Let me show you how this looks in practice with a classic example from physics: solving the damped harmonic oscillator with a forcing term. This is the bread and butter of undergraduate physics, described by:

$$
m\frac{d^2x}{dt^2} + c\frac{dx}{dt} + kx = F(t)
$$

Where m is mass, c is the damping coefficient, k is the spring constant, and F(t) is an external force.

Here's how the workflow unfolds with our sympy-mcp server:

Assistant: (Internal tool call) intro_many to introduce variables with appropriate assumptions:

{
  "variables": [
    {"var_name": "t", "pos_assumptions": ["real"], "neg_assumptions": []},
    {"var_name": "m", "pos_assumptions": ["real", "positive"], "neg_assumptions": []},
    {"var_name": "c", "pos_assumptions": ["real", "positive"], "neg_assumptions": []},
    {"var_name": "k", "pos_assumptions": ["real", "positive"], "neg_assumptions": []}
  ]
}

Assistant: (Internal tool call) introduce_function to define x(t) as a function:

{
  "func_name": "x"
}

Assistant: (Internal tool call) introduce_expression to create the differential equation:

{
  "expr_str": "Eq(m*Derivative(x(t), t, t) + c*Derivative(x(t), t) + k*x(t), F(t))"
}

Assistant: (Internal tool call) introduce_function to define the forcing function F(t):

{
  "func_name": "F"
}

Assistant: (Internal tool call) dsolve_ode to solve the ODE:

{
  "expr_key": "expr_12",
  "func_name": "x"
}

And voilĂ ! Instead of hallucinating a solution, the LLM delegates to SymPy which returns the correct solution:

$$
x{\left(t \right)} = C_{1} e^{\frac{t \left(- c + \sqrt{c^{2} - 4 k m}\right)}{2 m}} + C_{2} e^{- \frac{t \left(c + \sqrt{c^{2} - 4 k m}\right)}{2 m}} + \frac{e^{\frac{t \left(- c + \sqrt{c^{2} - 4 k m}\right)}{2 m}} \int F{\left(t \right)} e^{\frac{c t}{2 m}} e^{- \frac{t \sqrt{c^{2} - 4 k m}}{2 m}}, dt}{\sqrt{c^{2} - 4 k m}} - \frac{e^{- \frac{t \left(c + \sqrt{c^{2} - 4 k m}\right)}{2 m}} \int F{\left(t \right)} e^{\frac{c t}{2 m}} e^{\frac{t \sqrt{c^{2} - 4 k m}}{2 m}}, dt}{\sqrt{c^{2} - 4 k m}}
$$

No hallucinated terms, no mysterious constants appearing out of nowhere, just a precise solution.

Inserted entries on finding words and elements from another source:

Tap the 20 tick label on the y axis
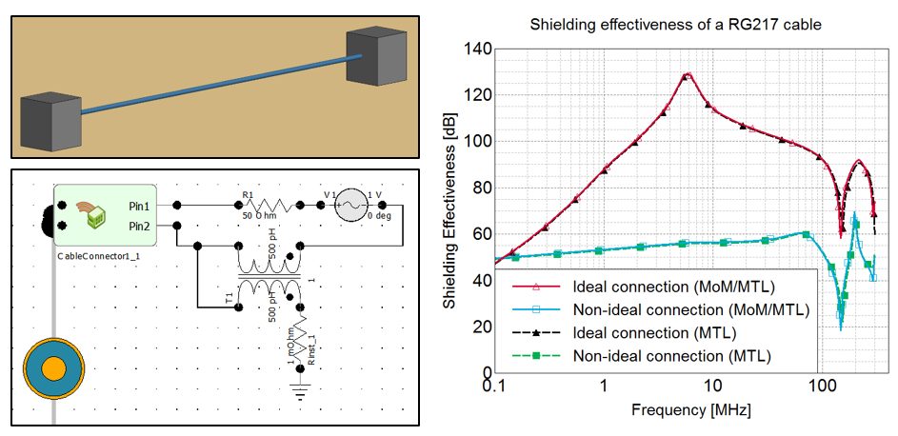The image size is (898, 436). pos(481,327)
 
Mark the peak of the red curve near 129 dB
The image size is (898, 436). pos(687,74)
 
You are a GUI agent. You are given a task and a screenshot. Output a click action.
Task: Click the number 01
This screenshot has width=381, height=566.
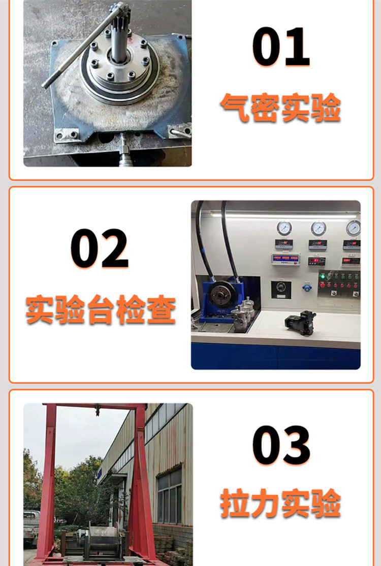[281, 47]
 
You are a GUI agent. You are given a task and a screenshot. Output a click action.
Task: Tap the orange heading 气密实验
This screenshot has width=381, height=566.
[280, 108]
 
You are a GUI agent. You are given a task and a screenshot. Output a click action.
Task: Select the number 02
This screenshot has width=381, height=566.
[100, 249]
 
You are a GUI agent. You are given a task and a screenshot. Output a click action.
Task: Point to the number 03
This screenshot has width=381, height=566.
[281, 445]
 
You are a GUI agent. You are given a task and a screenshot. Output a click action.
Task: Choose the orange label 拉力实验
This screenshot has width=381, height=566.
[280, 503]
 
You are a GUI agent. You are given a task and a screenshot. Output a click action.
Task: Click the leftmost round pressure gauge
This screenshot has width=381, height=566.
[284, 229]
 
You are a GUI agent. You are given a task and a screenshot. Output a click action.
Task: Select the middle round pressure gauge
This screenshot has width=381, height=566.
[319, 229]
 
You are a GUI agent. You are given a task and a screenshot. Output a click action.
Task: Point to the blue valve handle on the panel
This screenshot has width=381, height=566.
[307, 288]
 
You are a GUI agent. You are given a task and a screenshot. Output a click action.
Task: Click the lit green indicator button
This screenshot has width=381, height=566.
[322, 277]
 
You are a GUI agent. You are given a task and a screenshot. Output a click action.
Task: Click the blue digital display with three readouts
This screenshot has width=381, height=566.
[285, 259]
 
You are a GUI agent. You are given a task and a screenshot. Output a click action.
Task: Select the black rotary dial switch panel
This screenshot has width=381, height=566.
[281, 290]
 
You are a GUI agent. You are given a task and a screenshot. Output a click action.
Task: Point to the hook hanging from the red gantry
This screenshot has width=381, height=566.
[98, 411]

The LLM handles the natural language interaction and orchestration, while SymPy does what it does best ... exact symbolic manipulation.

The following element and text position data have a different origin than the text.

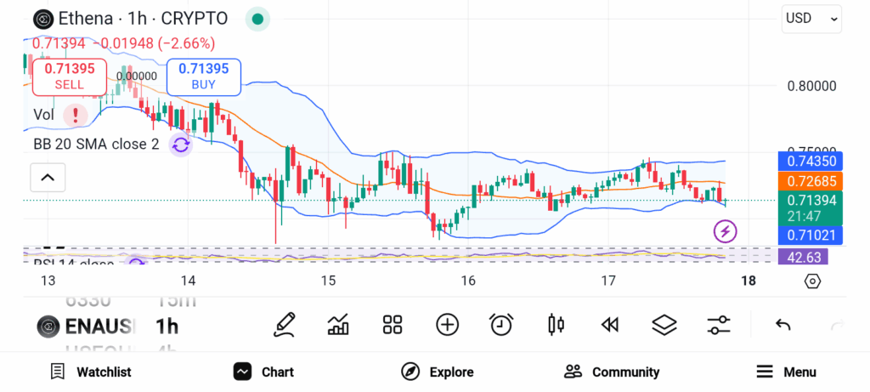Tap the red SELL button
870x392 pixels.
(x=70, y=77)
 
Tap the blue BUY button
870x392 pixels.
(x=204, y=77)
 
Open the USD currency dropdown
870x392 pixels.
(x=811, y=18)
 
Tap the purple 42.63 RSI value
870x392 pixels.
(x=803, y=257)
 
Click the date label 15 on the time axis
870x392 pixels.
(x=328, y=281)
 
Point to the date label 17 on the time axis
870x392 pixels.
(x=607, y=281)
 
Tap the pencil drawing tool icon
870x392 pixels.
(x=285, y=324)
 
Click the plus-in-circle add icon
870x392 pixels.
(x=447, y=324)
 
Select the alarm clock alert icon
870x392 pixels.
(x=501, y=324)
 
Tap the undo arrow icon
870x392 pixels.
(x=783, y=324)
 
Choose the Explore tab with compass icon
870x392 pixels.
(x=438, y=372)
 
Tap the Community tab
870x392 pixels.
(x=612, y=372)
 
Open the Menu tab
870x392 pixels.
(x=786, y=372)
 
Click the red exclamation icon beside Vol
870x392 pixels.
(x=76, y=114)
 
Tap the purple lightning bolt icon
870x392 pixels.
(x=725, y=230)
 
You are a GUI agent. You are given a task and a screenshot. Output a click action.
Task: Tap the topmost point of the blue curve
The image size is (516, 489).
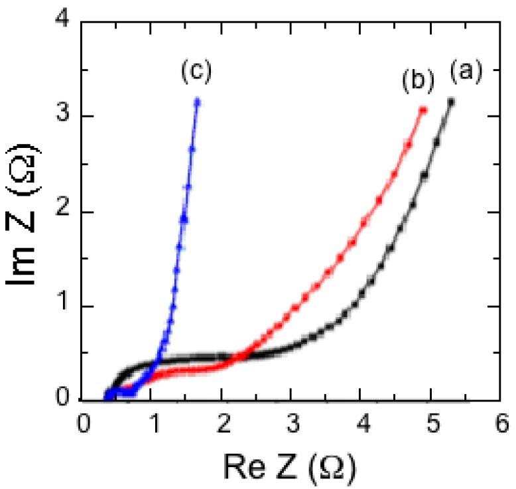[197, 102]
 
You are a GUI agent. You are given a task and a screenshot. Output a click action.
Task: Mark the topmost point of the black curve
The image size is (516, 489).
[452, 102]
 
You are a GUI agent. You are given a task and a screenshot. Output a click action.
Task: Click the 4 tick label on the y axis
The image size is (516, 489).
[63, 21]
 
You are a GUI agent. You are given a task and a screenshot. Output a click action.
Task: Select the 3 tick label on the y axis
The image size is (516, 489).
[63, 117]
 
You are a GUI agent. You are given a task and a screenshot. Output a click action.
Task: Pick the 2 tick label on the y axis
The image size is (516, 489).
[63, 212]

Anyways all the code is up on Github here so maybe someone else will find it useful. If you have Cursor or Claude installed add the following to ~/.cursor/mcp.json or ~/Library/Application Support/Claude/claude_desktop_config.json to install the MCP server.

{
  "mcpServers": {
    "sympy-mcp": {
      "command": "uv",
      "args": [
        "run",
        "--with",
        "https://github.com/sdiehl/sympy-mcp/releases/download/0.1/sympy_mcp-0.1.0-py3-none-any.whl",
        "python",
        "server.py"
      ]
    }
  }
}

Or maybe slightly better, run it from a Docker image.

{
  "mcpServers": {
    "sympy-mcp": {
      "command": "docker",
      "args": [
        "run",
        "-i",
        "-p",
        "8081:8081",
        "--rm",
        "ghcr.io/sdiehl/sympy-mcp:latest"
      ]
    }
  }
}

And maybe read the source code for what you're installing here, because I feel like a lot of people are going to install these MCP servers without knowing what they're doing and thus install a lot of malware and exploits. There's basically no security going on here. And that could be a big problem. Tread carefully.